Mam jasno określony zakres obowiązków. Gdyby nowa funkcja nie stanowiła dla mnie wyzwania nie podejmowałby się jej. Lech jest najsilniejszą marką sportową w Polsce i to jasne, że obojętnie jaką funkcję bym objął pojawiałby się medialny szum. Doradcy od dawna jednak funkcjonują w klubach niemieckich czy angielskich. Nie chcę mówić o szczegółach, ale mogę zapewnić, że mam szeroki zakres obowiązków. Dla mnie to poważne wyzwanie, ale na wyciąganie wniosków i oceny przyjdzie czas. Kto zna moją karierę wie, że Lechowi nigdy nie odmawiałem. Zarząd i Rada Nadzorcza uznały, że chcą mnie w klubie, chcą abym obserwował drużynę, udzielał porad i wskazówek, reprezentował w rozmowach na zewnątrz, a także uczestniczył w bieżącej działalności działu sportu.

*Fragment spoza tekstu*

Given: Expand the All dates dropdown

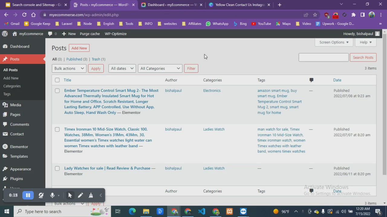Looking at the screenshot, I should 122,68.
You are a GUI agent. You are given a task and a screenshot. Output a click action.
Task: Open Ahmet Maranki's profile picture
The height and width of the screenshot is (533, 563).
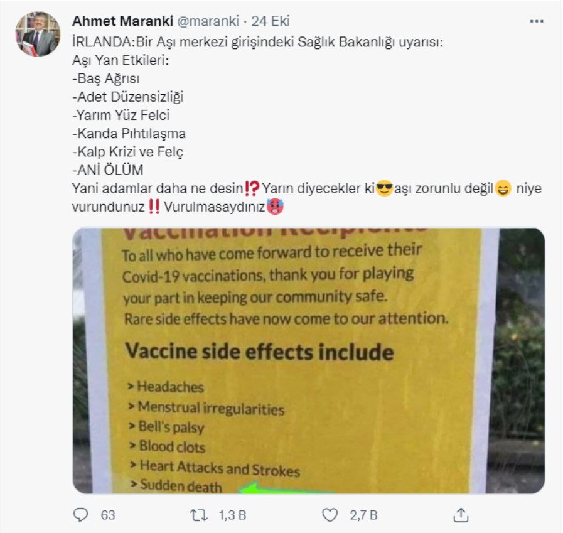[38, 34]
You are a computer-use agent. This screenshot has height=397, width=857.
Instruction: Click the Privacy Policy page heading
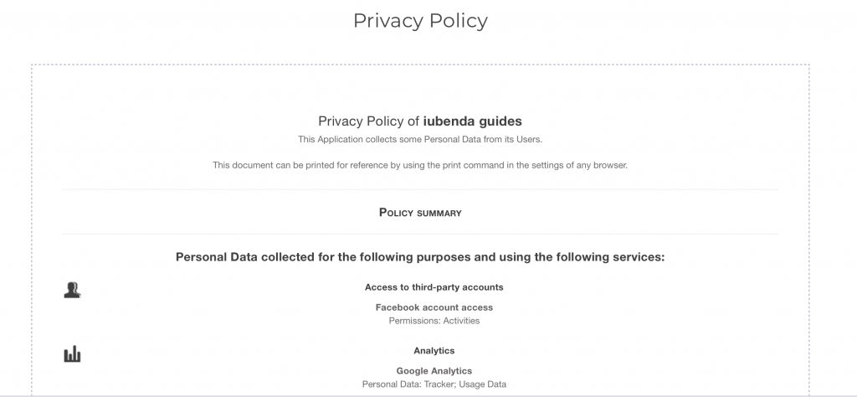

W pierwszym dniu pracy wspomniał Pan, że widzi za kilka lat Lecha wśród czołowych klubów europejskich. Jakie warunki muszą być spełnione, by ta zapowiedź stała się faktem?
O stategii rozwoju klubu przez najbliższe lata nie chcę zbyt wiele mówić, bo konkurencja nie śpi i dlatego nie zamierzam odkrywać kart, choć jak ktoś obserwuje posunięcia Lecha zdecydowanie można zauważyć, że transfery są bardziej przemyślane i racjonalne niż jeszcze kilka lat temu. Widać już , że z Legią będziemy bić się nie tylko o prymat w Polsce. Myślę, że moja obecność w strukturach klubowych to także efekt poszukiwania przez zarząd osób, które potrafią realizować wyznaczoną strategię. Przez ostatni rok poznałem funkcjonowanie klubu i uważam, że Lech jest na dobrej drodze, aby jeszcze efektywniej wykorzystywać potencjał młodzieży oraz rozbudowany skauting. Kibice Lecha mają zawsze duże oczekiwania, bo ten klub kochają i ja to rozumiem. Często jednak rozwój klubu zdeterminowany jest przez realia rynku i sytuację gospodarczą. To jest wyzwanie dla nas wszystkich aby dorównywać Europie mimo, że nie ma co ukrywać finansowo jeszcze daleka droga. Z drugiej strony Lech jako jedyny w Polsce stworzył model zarządzania uniezależniony od jednego właściciela czy sponsora. Mamy naprawdę silny skład i coraz lepsze zaplecze. Znają już nas w Europie, również dzięki kibicom, to Lech promuje zawodników europejskiego a nawet światowego formatu. Musimy dążyć do tego aby co sezon dochodziło do pierwszej drużyny po 3-4 młodych piłkarzy najlepiej z Akademii, gdyż nie ma co ukrywać, że nawet najlepszych wychowanków nie zawsze da się zatrzymać, ze względu chociażby na sprawy prawne czy finansowe, a nie dlatego, że klub nie chce.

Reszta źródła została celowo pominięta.